Search This Blog

Loading...

Saturday, September 29, 2012

When Policy Reaches the Street: Antonio Reaches for the Dream

I first noticed the change when a kid named Antonio walked back into our program a month ago. I'd always liked Antonio -- we'd gotten along well.

The kid is nineteen years old, bright, moderately well-skilled, but angry. He plays bass in a psychobilly band and earns his living doing unlicensed tattoos because he's got talent and no papers.

Our program is built for kids like Antonio. We're a second chance alternative program attached to a major comprehensive high school. We're the only place in Watts where a kid can go when they've screwed up or gotten derailed by pregnancy or the penal system, and get back on track to graduate with an actual, honest-to-goodness, college preparatory high school diploma.

I know we're right for him because he's been with us before, a couple of times actually, but each time he's enrolled with us he's dropped again shortly after.

He didn't drop because he couldn't handle the work -- he has the smarts to get his diploma. Antonio lacked the will. We'd talked about it before he dropped last time. He and his family aren't in country legally but he's been here since before his 9th birthday. His English is better than his Spanish but even so he couldn't see the point in doing all the work for a diploma when he couldn't get a real job here anyways.

- **Information supplied**:
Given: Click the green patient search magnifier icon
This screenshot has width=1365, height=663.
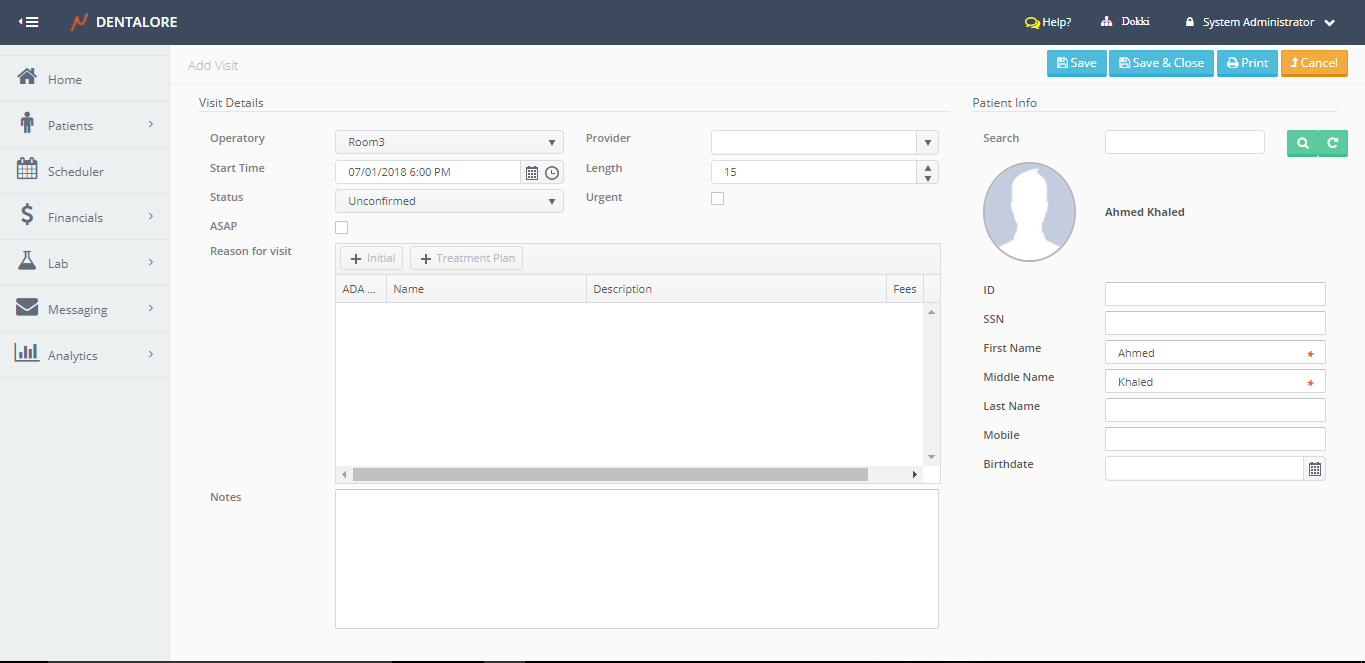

- **Exercise instructions**: Pick up the blog post about Antonio and the second-chance program in Watts right after its final sentence, and keep writing it in the same first-person voice.

- **Task result**:
What he could do is play music, draw (on walls, paper, and people), and hang out until he got arrested and deported, so that was his plan.

Until now.

When I walked over to him he gave me a bro' hug and we stepped into the hallway where I asked him what he was up to. He was nervous, rocking back and forth on his skateboard and looking everywhere but at me.

"I came to get back in school," he says.

I nod. I want him to come back, too, but I'm not going to come out and say it. Not yet. It's a lot of work to enroll and unenroll kids in our program because we have multiple funding mechanisms and multiple outside partnerships for which we are a nexus and each one of them needs to be notified each time we add or subtract a student. Separately,one of the big issues that all programs like ours are judged on is our "transiency rate" which is the educatese term for students who stop showing up. Antonio, in his three times with us, has been reported as three separate drop-outs. Even though I want him back, if he drops again it can hurt us.

"What's going to make it different this time, Antonio?" I ask him.

He shrugs and then turns in a big surly yet graceful circle while shaking his head which lets me know that he's really serious. Eventually he says something but he's turned away from me when he says it so I have to ask him to repeat it.

"I don't wanna get deported."

"Are they threatening you?"

He shakes his head. "Naaah."

And then it clicks. "Obama's thing," I say. "The Dream Act."

He nods. "I gotta get my diploma."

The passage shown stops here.